I am doing my class in a relatively informal way. I do not have a syllabus. (I will probably use one next time when I have more time to prepare). Each week I hand out an article or two to be discussed the next week. I ask students to write a page or two about the handouts if they desire, though I do insist that each of them hand in four or five over the course of the term. Then we begin each class with a discussion,which jsut takes off and quickly. The real trick is for the teacher to be able to take the discussion, which might be all over the place, and sum it up and bring it back to the issues at hand. I usually "lecture" at the end or in the middle if it seems appropriate. For example, I had them read Marx's chapters on "Primitive Accumulation" from Das Capital. In the beginning discussion, people were talking about prison labor and privatizing prisons. I turned this into a discussion of the theft of property from peasants in capitalism's roseate dawn and the abuse of the unemployed (arrest, imprisonment, torture, etc.). They could see how this applied directly to them as a surplus and disposable population, though one which could turn a profit once imprisoned. At another point a student said that a lot of people say they are opposed to capitalism but act like capitalists in their lives, implying that we are all capitalists. Another student said that the capitalists were those who owned the means of production, so most people were not capitalists. The discussion got a little heated when the second student said that if the first student was willing to become a capitalist he was willing to sell his people into slavery. I tried to defuse the situation by introducing the concept of hegemony. We all act capitalistically (selfishly) to a certain extent because that is the nature of the system and lots of people buy into it because capital has established its hegemony in our society. If I am opposed to capitalism, though,I have to act capitalistically as little as possible and oppose the hegemony however I can.

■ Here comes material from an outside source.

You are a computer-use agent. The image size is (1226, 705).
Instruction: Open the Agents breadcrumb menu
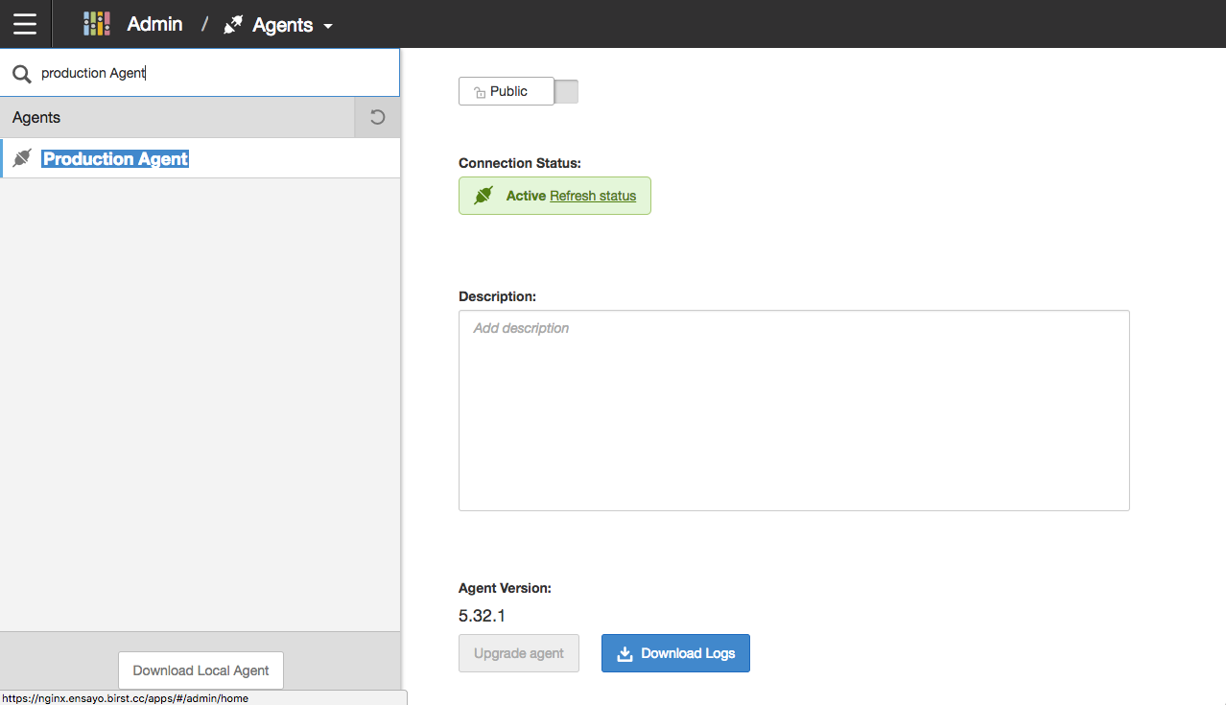(282, 25)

So far, I have had the students read the following:
Handout on wealth and income distribution, CEO pay, etc. Schumacher, "Buddhist Economics" Marx, "Primitive Accumulation" chapters from Capital. R. Edwards, "The Logic of Capital Accumulation" Marx, section from chapter in capital, "The Working Day" Braverman, chapter from Labor and Monopoly Capital on the structure of the labor force adn the reserve army of labor Wallerstein, article on the state
I am not sure what will follow. I figure it out week by week. Probably something on the drug trade, prison labor, race discrimination, socialism, etc.
Michael Yates
Beth Goldstein wrote:
> Michael,
>
> I, too, was deeply, deeply moved by your letter. I first came to realize
> the veracity of a Marxist analysis when I taught at Kingsborough Community
> College in Brooklyn. My students were mostly black, mostly poor and
> mostly pissed off. The more time I spent there, the more I realized
> exactly why they were pissed, and how right they were to be pissed off.
> Ours is a system which requires an underclass -- and they were the unlucky
> masses. These were kids who were every bit as bright (and every bit as
> dull, and every bit as loud, and every bit as shy and every bit as
> hardworking, and every bit as lazy, and and...) as the kids I later taught
> at NYU, but they grew up in demilitarized zones of violence and
> destitution, went to horrible schools and graduated without exploring
> their potentialities, or even knowing what a verb is.
>
> I learned soooooooo much. It changed my life.
>
> I am now at SUNY Binghamton, and I am interested in starting a similar
> program here. Could you share some of the details of your program, so
> that I could get a good handle on how to do it? I would especially LOVE
> to see your syllabus. I would also like to ask the listmembers for their
> thoughts. I am a philosopher, so I would primarily be teaching
> philosophy. Given my bent, it would be social and political philosophy.
> But perhaps I could also recruit an economist, a sociologist, a comp lit
> person. I would love to hear what the list has to say on this topic.